The microphone also makes it possible to investigate how sound propagates on Mars. Because the planet’s atmosphere is much less dense than Earth’s, scientists knew that high pitched sounds would be difficult to hear in particular. In fact, some scientists, who weren’t sure they heard anything at all, were shocked when the microphone picked up the blaring rotors of an Ingenuity helicopter during its fourth flight, on April 30, From a distance of 80 meters (262 feet).
The information from the helicopter’s sound allowed the researchers to remove two of the three models that had been developed to predict how sound would spread on Mars.
“Sound on Mars goes further than we thought,” said Nina Lanza, a SuperCam scientist working with microphone data at LANL. “It shows you how important it is to do field science.”
There is another aspect of space exploration that can benefit from an audio dimension: spacecraft maintenance. Engineers use the cameras to monitor tire wear on the Curiosity rover and dust accumulating on InSight’s solar panels. Using microphones, they can also check the performance of a spacecraft in the same way that mechanics can listen to a car’s engine.
The Perseverance team makes a large number of recordings for the rover’s body microphone, which is well located to hear its wheels and other interior parts.

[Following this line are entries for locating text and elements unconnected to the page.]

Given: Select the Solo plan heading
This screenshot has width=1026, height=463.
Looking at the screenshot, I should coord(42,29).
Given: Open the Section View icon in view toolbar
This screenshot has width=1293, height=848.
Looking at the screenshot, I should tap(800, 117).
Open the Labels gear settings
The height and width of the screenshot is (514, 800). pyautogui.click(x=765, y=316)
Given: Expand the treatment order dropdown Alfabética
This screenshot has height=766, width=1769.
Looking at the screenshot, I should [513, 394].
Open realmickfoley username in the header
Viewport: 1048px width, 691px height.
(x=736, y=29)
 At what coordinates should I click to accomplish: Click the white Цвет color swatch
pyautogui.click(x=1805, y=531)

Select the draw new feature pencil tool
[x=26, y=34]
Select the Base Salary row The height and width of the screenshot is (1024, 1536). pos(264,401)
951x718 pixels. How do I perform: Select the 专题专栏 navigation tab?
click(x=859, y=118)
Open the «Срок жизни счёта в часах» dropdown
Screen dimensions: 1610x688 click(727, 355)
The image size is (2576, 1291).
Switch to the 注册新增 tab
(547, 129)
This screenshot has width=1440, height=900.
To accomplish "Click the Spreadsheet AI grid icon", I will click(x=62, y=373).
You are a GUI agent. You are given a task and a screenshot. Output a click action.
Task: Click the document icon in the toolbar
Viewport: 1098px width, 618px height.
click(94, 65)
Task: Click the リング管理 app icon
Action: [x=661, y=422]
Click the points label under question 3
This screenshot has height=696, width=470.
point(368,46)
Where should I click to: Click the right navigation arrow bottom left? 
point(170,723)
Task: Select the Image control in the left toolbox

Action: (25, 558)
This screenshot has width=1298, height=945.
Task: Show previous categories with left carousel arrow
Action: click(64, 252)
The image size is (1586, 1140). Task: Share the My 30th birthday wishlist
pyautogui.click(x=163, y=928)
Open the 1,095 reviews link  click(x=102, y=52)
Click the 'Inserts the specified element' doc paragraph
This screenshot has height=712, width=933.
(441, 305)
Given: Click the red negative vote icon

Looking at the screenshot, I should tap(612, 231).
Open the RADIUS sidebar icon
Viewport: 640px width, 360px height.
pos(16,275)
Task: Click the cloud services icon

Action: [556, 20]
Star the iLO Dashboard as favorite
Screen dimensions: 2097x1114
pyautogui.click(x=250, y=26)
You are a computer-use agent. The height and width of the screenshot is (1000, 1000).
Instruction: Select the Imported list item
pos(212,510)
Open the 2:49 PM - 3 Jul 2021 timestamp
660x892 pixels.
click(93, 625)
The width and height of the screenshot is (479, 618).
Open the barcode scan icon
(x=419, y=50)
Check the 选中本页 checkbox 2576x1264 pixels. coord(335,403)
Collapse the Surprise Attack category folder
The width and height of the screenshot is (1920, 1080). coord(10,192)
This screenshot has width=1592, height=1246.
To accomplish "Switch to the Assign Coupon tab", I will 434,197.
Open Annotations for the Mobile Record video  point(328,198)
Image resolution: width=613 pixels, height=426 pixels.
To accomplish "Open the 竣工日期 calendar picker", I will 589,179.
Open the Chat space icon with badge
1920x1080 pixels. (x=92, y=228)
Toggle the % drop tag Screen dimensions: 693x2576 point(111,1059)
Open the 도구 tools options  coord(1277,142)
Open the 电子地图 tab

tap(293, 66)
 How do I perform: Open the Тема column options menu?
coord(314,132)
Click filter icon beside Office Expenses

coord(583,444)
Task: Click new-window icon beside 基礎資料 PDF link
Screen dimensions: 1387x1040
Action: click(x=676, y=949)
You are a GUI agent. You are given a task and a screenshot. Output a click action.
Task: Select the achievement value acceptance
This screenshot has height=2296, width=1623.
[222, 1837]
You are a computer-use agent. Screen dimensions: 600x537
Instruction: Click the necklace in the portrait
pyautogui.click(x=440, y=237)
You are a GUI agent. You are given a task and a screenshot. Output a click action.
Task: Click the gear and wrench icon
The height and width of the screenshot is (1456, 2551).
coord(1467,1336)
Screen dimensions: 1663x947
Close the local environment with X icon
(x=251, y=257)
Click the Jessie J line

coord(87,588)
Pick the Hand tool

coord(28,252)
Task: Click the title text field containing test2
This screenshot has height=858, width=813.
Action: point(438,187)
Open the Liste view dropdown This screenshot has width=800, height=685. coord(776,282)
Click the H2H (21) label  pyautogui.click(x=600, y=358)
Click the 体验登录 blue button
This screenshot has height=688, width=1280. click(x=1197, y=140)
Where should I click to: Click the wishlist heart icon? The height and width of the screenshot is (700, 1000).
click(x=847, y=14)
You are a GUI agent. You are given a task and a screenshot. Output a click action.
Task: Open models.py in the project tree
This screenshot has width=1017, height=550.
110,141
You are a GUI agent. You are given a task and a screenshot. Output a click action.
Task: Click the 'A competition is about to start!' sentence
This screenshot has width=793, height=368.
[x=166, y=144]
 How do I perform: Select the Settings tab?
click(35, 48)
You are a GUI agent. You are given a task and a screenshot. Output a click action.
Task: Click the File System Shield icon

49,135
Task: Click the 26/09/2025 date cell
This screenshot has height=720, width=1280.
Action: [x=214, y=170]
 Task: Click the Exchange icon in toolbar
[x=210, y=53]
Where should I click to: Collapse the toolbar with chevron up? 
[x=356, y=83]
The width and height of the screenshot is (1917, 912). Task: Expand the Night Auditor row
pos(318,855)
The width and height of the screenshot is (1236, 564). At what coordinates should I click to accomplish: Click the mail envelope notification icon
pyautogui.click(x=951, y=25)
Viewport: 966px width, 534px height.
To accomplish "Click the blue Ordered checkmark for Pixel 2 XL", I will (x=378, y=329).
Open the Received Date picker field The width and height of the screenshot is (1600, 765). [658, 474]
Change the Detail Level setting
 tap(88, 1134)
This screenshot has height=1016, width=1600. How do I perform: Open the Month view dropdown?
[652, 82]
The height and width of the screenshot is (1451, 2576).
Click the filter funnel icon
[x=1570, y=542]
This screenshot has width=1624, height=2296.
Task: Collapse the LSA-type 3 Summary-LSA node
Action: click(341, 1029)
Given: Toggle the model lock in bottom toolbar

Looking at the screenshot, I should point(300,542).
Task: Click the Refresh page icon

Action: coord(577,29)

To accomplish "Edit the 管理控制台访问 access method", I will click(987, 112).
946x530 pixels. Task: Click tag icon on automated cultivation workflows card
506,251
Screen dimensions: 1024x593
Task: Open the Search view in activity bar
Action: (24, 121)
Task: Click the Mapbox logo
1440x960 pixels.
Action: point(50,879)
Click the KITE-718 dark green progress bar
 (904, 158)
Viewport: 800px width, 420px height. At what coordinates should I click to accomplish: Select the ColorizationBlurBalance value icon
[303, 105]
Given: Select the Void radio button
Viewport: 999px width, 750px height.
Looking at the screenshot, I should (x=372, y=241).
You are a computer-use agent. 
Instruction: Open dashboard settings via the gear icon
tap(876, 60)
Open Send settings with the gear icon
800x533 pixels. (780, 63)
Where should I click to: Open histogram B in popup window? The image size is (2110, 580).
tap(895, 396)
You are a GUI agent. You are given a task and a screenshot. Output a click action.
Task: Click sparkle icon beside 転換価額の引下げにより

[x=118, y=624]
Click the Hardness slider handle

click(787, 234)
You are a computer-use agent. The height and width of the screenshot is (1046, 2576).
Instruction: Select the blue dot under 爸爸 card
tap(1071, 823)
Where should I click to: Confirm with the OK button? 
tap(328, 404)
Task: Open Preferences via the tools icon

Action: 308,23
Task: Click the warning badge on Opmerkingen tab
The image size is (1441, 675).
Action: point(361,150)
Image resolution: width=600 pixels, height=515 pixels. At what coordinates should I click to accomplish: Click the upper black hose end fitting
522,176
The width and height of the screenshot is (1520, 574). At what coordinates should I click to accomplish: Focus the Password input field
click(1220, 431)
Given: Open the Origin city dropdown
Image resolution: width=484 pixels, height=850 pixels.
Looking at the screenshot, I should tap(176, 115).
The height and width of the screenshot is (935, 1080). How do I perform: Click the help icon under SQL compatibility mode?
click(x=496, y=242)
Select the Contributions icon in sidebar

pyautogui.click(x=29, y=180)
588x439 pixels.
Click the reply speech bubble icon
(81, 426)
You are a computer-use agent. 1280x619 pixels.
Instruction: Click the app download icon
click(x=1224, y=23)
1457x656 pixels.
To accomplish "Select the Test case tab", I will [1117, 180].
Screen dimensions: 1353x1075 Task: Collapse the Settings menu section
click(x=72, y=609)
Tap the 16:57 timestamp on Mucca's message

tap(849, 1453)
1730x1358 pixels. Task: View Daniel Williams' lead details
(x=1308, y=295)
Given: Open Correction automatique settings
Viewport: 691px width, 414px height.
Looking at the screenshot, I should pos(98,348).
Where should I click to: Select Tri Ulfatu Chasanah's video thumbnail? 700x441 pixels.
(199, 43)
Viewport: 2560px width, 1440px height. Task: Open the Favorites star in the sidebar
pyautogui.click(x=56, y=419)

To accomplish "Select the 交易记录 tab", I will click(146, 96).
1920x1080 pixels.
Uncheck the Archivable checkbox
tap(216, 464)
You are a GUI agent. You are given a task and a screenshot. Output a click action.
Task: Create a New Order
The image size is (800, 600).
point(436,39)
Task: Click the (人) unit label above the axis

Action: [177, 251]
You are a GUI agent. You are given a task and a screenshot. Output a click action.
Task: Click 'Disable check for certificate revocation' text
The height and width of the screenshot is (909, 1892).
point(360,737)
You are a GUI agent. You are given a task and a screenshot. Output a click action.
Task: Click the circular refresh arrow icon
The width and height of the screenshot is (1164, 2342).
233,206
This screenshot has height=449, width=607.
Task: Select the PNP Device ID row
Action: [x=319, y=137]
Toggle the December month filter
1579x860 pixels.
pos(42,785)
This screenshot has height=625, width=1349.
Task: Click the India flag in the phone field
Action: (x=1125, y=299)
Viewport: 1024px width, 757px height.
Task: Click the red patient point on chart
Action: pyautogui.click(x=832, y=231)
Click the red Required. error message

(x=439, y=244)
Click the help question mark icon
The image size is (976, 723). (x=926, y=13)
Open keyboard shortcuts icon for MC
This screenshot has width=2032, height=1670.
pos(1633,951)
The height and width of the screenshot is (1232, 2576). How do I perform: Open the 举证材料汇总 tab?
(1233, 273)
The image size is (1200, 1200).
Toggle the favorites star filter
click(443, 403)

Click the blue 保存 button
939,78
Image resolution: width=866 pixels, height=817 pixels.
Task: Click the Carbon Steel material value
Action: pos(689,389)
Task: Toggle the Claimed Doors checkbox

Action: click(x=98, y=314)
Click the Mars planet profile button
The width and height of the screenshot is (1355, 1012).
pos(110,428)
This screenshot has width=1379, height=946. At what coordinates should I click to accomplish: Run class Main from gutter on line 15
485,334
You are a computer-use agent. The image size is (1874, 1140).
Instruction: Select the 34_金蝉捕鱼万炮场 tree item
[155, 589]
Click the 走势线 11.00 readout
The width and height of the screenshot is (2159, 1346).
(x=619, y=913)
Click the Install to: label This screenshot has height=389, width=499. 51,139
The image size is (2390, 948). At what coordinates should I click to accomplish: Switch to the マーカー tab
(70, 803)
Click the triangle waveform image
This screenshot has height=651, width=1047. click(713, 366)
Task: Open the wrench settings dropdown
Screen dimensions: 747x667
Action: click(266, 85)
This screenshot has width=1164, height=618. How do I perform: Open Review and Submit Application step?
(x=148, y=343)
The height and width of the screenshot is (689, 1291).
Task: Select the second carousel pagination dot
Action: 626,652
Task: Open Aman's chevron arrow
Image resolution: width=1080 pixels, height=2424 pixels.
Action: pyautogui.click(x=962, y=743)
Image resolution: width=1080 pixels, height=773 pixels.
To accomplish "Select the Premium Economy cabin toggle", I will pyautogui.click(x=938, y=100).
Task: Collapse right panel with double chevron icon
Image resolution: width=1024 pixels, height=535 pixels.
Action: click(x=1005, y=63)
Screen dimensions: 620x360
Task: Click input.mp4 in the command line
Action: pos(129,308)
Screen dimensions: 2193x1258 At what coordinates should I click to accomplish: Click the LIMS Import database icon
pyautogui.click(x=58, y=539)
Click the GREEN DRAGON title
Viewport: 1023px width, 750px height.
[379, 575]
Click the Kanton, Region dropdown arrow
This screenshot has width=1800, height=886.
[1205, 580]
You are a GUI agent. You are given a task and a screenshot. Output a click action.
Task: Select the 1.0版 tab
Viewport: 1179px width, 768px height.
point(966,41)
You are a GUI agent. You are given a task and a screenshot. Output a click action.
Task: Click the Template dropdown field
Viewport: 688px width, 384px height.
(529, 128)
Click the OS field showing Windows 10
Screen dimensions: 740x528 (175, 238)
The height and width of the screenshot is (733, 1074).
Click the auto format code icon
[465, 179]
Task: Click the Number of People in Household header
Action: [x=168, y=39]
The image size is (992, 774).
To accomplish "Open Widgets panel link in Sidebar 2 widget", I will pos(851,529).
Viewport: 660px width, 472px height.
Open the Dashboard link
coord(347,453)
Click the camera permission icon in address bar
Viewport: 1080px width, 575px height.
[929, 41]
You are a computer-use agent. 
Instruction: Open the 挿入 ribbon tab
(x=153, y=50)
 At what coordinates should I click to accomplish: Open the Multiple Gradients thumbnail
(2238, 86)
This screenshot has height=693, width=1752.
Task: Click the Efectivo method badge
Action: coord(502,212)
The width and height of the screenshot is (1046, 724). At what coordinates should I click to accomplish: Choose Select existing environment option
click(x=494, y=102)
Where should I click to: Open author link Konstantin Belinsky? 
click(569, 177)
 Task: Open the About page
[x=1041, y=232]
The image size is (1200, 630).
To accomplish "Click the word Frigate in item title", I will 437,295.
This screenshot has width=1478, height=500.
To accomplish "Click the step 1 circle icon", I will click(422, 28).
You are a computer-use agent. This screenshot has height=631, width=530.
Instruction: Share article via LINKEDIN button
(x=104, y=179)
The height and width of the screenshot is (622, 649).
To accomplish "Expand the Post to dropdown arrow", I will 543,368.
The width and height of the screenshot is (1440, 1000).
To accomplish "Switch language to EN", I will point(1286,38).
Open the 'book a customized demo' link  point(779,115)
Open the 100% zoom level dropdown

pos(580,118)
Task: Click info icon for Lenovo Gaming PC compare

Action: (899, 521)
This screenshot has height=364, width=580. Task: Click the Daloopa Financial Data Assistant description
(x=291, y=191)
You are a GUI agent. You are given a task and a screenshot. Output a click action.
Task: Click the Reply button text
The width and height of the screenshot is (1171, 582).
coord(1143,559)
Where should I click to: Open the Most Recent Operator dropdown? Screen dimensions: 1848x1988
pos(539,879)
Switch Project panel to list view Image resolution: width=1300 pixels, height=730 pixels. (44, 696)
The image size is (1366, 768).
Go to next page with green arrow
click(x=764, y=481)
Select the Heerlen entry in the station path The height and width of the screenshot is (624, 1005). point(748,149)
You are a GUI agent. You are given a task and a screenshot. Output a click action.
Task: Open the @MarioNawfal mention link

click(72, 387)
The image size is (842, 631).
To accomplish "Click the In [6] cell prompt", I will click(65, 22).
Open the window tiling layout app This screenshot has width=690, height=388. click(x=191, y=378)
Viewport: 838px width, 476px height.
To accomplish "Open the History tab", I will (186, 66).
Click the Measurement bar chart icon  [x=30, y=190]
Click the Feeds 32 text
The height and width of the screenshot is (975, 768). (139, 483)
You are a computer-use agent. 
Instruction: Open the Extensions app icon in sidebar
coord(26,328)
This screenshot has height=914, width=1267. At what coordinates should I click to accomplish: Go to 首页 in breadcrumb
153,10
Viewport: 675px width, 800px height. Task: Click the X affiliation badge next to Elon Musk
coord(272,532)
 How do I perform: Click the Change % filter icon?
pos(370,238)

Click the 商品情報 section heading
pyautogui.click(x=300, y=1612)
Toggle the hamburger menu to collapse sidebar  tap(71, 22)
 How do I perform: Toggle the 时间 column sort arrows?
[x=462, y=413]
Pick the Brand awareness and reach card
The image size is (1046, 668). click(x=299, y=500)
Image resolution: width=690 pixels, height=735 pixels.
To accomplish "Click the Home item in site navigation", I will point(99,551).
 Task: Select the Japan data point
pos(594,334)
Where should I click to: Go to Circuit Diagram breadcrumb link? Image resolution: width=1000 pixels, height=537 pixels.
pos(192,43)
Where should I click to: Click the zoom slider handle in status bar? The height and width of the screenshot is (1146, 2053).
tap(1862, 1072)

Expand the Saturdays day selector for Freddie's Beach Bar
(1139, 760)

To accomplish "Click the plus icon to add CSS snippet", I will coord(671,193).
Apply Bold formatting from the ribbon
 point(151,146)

Although there aren’t enough recordings yet to detect changes, over time, engineers can analyze that data and discern subtle differences, such as additional electric current going to a particular wheel. This would be in addition to the ways they are already monitoring the health of the spacecraft.
“We like to hear these sounds regularly,” said Vandy Verma, Perseverance Chief Engineer for Robotic Operations at JPL. “We routinely hear changes in sound patterns in our test vehicle here on Earth, which could indicate an issue that needs attention.”